>> START Text to read

Saturday, May 7, 2011

Money as rules and meta-money

Sell on News posted a very interesting piece at MacroBusiness. Overruled is short and worth reading in its entirety. (h/t) Yves Smith)

Here is a teaser.

... let’s start with a definition of what money is. It is rules. Rules about value and obligation. Those rules are usually based on legally enforced structures, although that need not be the case. In the case of cross border capital markets, the enforcement is informal because there is no supranational government to impose penalties. Disputes are resolved by a handful of law firms, the main penalty is to be prevented from participating for a period....

Sell on News develops the idea of money as rules to include "meta-money," the result of financial innovation such as derivates.

That is the world we are now in. It is why such huge distortions are appearing in areas like quantitative easing, extremely low interest rates, an ailing cost of capital, the hankering after something solid in precious metals like gold and silver, equity markets whose pricing seems strange. Governments have given up oversight of the financial markets, handing it over to the traders. We must now suffer the consequences as the traders try to outdo each other in an infinite game of pass the parcel. Or, more accurately, taking out bets on who will pass the parcel to whom.

The conclusion?

That is the world we are now in. It is why such huge distortions are appearing in areas like quantitative easing, extremely low interest rates, an ailing cost of capital, the hankering after something solid in precious metals like gold and silver, equity markets whose pricing seems strange. Governments have given up oversight of the financial markets, handing it over to the traders. We must now suffer the consequences as the traders try to outdo each other in an infinite game of pass the parcel. Or, more accurately, taking out bets on who will pass the parcel to whom.

Eventually, I suspect, GFC version 2 will come along, and the rules will finally collapse. Governments will have to come in and re-set them. There will be a huge re-regulation backlash. But how is it that governments allowed it to get to this stage? What ever happened to governing?

>> END Text to read
>> START Data listing

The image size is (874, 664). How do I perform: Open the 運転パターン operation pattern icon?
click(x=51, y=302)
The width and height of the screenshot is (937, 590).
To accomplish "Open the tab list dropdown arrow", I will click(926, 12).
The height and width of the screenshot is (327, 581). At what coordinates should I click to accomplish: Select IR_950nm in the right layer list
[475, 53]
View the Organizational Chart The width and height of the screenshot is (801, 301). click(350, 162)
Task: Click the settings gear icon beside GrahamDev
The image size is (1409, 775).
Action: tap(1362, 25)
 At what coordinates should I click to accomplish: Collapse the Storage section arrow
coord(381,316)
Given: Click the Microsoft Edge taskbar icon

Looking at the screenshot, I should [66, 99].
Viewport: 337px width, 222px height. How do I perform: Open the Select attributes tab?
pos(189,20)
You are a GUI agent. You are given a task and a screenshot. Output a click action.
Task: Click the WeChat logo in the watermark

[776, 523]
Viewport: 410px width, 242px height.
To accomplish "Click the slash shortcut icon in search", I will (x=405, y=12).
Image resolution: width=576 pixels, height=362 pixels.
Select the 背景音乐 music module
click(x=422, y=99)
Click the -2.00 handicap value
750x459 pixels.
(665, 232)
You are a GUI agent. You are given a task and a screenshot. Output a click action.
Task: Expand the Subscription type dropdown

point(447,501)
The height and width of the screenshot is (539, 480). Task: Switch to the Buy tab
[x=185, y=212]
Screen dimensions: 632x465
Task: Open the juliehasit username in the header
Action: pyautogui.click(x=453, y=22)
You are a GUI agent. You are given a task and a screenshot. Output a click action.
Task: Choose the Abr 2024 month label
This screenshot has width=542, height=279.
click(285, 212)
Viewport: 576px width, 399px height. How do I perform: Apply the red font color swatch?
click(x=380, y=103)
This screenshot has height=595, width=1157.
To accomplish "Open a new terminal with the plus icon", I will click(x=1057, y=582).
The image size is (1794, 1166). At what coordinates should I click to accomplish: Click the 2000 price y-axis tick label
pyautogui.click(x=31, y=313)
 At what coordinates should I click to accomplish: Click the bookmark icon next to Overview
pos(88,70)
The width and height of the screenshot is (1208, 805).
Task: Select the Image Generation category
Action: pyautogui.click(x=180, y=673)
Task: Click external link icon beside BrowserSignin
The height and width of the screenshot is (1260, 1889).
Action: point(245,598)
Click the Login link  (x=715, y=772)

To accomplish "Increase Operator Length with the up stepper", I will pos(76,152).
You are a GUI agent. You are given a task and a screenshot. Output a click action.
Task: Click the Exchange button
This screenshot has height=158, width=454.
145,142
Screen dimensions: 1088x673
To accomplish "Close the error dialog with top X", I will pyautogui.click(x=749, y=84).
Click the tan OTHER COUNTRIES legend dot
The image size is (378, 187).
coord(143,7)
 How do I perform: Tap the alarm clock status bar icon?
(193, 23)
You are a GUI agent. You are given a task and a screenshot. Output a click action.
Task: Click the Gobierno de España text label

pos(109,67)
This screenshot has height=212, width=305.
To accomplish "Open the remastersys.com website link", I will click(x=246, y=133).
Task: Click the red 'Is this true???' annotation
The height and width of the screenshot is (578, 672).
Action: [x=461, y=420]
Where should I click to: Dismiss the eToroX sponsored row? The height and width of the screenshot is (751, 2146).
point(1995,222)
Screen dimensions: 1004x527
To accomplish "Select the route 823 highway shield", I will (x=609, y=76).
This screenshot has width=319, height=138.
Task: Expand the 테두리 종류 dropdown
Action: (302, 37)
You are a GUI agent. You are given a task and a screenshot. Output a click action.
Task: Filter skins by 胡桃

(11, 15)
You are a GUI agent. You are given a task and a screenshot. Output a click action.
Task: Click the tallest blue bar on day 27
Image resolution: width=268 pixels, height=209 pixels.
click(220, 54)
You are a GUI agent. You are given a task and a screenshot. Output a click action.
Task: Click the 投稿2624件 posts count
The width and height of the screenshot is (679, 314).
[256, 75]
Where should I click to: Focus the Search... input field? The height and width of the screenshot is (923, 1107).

>> END Data listing

**Set problem:** Carry on the blog post about money as rules and meta-money, starting after its final sentence.

**Output for this task:**
I agree with the notion that money is rules. Money is not a thing or a set of things, it is essentially an idea. This idea is one of the greatest intangible inventions of humankind, like markets. Money and markets go together like horse and carriage or ox and plow. Once there was a domesticated horse, it was a simple step to the carriage. Same goes for ox and plow. But horses, oxen, carriages and plows are real things. Money and markets are not. Automobiles are horseless carriages, and tractors are ox-less plows. No great imaginative jump. But money and markets have evolved in ways that could never be imagined or anticipated, and only on the basis of transforming rules.

Money and markets just took a fiant step as ideas and the global financial crisis was the result of an failure to harness those ideas sufficiently. The question is now that the genie is out of the bottle, whether it can be controlled.

26 comments:

Laura said...

Money and markets go together, but without commodities you have no market!

Does MMT have any position vis a vis usury?

Clonal said...

The problem has been the deregulation of the banking industry. In an article at Econ intersect -
Is Asymmetric Greed Driving Commodity Prices? by Dirk Ehnts, Ehnts cites an article by Frederick Kaufman -

"Not only does the world's food supply have to contend with constricted supply and increased demand for real grain, but investment bankers have engineered an artificial upward pull on the price of grain futures. The result: Imaginary wheat dominates the price of real wheat, as speculators (traditionally one-fifth of the market) now outnumber bona-fide hedgers four-to-one."

Ehnts concludes

This is either a failure of the financial market and/or a problem that there are too many people who want to save and not enough people who either want to go into debt or are allowed to.

STF said...

Money is rules, absolutely, but it's also closely related to the technologies of payment settlement and double-entry accounting, which weren't mentioned (and which are also strongly influenced by rules).

Matt Franko said...

Laura,

How about Warren's "the natural rate of interest is zero"? This is what I always think of vis a vis "usury".

Matt Franko said...

Yes Tom I have to agree with Prof Scott, it's perhaps a bit more than what Macrobusiness says, but the post is thought provoking..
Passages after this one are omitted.